Round 1
After a few years of watching advertising, thinking advertising, and working in advertising, I began to wonder… Is marketing taught in graphic design school? Are the basic marketing fundamentals of how to create a message discussed amongst graphic designers?
If you have ever taken a course or worked in marketing I am sure you know the communication process. If not it is put simply as a message received, decoded, encoded, and sourced or sent. There is of course more jargon to add but let’s keep this short.
My question arises from this very process. I see ads [constantly] that represent creativity but lack a message. An example of this not to hark on any one company is the following picture:
Great picture, interesting perspective but where is the message? I am stuck in the decoding phase and can’t get out! Well at least until I read the fine print. So question one is do you read the fine print?

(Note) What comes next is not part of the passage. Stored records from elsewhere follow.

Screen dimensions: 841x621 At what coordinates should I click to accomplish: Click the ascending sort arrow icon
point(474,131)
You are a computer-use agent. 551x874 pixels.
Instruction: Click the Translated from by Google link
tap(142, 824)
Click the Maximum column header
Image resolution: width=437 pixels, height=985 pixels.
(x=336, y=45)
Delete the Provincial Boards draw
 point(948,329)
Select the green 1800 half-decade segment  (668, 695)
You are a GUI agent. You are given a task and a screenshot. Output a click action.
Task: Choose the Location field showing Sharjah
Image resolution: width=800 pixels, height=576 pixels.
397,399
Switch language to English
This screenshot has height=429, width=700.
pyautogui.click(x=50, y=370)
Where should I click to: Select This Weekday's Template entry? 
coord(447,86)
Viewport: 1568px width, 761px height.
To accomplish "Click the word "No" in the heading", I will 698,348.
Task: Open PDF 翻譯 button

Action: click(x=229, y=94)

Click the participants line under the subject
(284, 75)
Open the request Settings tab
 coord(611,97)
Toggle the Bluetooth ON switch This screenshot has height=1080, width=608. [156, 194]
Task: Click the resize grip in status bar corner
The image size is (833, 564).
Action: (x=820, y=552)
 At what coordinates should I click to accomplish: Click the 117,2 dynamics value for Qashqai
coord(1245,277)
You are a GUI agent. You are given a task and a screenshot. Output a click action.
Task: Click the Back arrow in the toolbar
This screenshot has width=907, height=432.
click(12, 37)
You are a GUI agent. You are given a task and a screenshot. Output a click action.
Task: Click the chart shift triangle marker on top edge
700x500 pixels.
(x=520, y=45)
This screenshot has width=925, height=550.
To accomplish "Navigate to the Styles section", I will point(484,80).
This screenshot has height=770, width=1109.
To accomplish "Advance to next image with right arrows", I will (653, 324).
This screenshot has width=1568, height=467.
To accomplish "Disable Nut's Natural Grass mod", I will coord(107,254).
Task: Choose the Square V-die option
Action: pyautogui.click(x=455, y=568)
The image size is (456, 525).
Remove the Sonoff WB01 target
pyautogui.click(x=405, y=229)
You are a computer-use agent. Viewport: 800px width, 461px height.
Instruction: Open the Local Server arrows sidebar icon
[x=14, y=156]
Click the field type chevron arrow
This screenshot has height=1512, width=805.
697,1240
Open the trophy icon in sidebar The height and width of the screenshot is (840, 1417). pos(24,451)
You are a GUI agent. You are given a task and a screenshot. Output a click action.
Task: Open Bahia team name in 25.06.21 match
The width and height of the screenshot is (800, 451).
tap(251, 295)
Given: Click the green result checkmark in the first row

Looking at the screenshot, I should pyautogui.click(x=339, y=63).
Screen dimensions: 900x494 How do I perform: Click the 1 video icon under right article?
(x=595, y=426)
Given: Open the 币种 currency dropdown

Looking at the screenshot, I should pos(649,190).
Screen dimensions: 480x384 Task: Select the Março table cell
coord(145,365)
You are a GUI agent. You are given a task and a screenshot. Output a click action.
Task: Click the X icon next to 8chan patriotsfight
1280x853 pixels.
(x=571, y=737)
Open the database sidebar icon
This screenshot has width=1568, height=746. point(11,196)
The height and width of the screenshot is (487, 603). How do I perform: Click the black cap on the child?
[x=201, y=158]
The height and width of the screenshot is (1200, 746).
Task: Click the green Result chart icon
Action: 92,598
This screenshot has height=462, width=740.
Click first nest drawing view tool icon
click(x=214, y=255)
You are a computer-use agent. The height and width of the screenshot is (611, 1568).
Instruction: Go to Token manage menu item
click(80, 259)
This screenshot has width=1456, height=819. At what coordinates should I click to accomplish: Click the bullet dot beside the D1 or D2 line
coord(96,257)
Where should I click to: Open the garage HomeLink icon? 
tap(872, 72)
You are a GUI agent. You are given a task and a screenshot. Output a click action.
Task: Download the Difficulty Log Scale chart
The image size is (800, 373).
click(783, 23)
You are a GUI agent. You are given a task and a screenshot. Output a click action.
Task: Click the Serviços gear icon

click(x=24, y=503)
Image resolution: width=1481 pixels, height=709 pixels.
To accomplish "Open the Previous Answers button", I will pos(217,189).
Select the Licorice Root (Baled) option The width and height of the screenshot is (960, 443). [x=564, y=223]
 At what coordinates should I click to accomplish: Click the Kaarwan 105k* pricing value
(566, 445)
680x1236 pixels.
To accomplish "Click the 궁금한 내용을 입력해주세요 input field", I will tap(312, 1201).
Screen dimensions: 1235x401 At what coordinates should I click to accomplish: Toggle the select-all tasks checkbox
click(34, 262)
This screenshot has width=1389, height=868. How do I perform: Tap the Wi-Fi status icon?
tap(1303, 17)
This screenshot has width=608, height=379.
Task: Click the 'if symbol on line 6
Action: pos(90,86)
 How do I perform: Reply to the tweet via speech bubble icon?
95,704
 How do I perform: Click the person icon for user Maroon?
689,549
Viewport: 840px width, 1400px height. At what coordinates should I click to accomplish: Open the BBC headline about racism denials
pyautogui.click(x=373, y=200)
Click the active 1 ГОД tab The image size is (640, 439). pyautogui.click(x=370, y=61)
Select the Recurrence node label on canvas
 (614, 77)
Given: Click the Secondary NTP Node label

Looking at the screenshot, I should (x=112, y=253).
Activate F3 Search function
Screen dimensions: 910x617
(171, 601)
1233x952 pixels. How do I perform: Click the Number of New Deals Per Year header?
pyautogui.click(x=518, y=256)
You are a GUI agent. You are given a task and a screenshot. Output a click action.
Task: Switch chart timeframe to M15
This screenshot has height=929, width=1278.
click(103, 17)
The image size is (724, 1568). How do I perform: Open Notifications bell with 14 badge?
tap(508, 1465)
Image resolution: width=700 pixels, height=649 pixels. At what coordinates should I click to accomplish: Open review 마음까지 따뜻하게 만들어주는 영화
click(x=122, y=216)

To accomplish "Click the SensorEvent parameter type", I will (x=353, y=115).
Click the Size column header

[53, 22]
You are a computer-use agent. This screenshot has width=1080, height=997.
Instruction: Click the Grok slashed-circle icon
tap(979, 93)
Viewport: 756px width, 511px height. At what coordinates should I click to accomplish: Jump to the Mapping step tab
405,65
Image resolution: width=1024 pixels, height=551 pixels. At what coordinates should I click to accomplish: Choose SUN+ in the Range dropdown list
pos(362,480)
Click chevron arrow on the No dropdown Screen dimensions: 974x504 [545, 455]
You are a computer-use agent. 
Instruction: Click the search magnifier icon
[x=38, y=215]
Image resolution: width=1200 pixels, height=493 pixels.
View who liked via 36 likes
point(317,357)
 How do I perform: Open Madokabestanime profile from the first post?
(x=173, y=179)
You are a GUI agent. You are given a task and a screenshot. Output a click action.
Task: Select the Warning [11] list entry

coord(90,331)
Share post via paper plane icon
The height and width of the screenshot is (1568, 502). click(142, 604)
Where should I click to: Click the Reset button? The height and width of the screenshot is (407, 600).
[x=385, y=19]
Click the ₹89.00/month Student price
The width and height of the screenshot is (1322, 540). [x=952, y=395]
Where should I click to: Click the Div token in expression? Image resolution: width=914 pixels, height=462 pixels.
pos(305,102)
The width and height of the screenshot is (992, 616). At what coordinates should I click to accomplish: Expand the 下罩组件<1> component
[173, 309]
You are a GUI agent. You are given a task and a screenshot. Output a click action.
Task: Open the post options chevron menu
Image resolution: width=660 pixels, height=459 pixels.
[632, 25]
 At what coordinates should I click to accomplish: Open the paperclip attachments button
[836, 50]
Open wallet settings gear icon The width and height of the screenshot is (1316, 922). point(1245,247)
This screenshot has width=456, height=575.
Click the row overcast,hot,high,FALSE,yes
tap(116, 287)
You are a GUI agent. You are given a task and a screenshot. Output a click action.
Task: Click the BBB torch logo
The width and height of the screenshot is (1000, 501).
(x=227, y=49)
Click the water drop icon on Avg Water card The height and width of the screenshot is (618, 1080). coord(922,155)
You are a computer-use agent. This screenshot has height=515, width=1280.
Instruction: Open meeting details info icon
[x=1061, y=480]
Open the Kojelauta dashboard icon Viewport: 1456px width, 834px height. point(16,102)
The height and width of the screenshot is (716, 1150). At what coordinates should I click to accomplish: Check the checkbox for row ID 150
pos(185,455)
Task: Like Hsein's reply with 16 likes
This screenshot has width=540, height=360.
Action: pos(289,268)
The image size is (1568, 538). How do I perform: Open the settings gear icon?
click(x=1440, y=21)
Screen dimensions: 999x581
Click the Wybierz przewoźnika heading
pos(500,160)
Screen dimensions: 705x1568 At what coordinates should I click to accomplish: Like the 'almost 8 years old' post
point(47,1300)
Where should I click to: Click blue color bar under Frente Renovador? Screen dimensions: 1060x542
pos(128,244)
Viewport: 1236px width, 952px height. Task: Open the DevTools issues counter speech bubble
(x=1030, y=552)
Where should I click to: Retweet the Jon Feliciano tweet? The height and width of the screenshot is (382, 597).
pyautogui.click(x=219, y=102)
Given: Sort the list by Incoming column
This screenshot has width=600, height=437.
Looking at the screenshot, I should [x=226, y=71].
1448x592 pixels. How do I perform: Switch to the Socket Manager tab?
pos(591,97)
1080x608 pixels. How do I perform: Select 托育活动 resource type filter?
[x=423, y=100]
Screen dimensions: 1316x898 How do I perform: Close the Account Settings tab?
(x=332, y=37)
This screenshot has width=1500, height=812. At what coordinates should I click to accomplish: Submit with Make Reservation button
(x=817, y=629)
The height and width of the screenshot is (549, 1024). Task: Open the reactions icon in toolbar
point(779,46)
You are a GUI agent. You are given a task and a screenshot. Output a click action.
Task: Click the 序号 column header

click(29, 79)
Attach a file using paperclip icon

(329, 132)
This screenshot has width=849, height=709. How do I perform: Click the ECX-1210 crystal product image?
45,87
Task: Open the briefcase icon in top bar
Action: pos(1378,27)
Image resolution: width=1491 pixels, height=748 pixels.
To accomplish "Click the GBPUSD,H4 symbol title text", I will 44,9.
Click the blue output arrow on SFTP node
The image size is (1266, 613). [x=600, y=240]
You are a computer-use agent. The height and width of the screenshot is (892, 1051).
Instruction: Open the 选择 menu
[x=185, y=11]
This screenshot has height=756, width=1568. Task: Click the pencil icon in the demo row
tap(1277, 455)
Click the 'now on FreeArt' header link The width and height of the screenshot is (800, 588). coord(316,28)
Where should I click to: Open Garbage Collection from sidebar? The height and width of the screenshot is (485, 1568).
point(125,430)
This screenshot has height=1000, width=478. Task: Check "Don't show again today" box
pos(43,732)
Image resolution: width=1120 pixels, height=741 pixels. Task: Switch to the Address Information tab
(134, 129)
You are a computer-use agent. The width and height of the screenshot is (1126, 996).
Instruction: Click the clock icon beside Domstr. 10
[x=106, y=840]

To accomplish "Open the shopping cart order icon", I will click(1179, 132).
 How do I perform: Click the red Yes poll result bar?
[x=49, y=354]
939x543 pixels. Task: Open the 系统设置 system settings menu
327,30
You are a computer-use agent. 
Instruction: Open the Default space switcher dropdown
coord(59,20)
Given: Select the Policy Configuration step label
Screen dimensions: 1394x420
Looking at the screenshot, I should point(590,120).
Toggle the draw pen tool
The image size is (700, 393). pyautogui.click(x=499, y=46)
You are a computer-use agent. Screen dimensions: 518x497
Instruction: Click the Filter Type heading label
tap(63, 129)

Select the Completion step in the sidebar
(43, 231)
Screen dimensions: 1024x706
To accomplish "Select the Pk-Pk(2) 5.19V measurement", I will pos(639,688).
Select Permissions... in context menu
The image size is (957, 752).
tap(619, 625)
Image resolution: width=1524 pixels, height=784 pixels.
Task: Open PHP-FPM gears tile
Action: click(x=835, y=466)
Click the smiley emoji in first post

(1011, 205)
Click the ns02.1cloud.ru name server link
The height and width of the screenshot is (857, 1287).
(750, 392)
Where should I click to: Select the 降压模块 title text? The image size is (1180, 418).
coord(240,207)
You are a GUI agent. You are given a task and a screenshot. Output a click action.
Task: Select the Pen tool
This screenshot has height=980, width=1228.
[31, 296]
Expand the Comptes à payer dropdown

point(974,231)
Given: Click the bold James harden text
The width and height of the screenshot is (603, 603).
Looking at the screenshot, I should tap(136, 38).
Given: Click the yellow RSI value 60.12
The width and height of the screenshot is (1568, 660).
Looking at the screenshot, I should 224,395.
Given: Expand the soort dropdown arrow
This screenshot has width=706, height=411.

A marketing ad should create a decoded message in your brain within seconds. Maybe this ad wanted to draw you in with creativity alone? But instead I just flip the page and moved on.
Marketing ads should place their top content in the middle of the ad. This is where our eyes go first. It should create a message within a few seconds, and deliver readable content that links to a direct source of information (i.e. landing page, sales package, those pesky free brochures, etc). The message should be so clear that it alone could be placed in any advertising medium and create successful exposure.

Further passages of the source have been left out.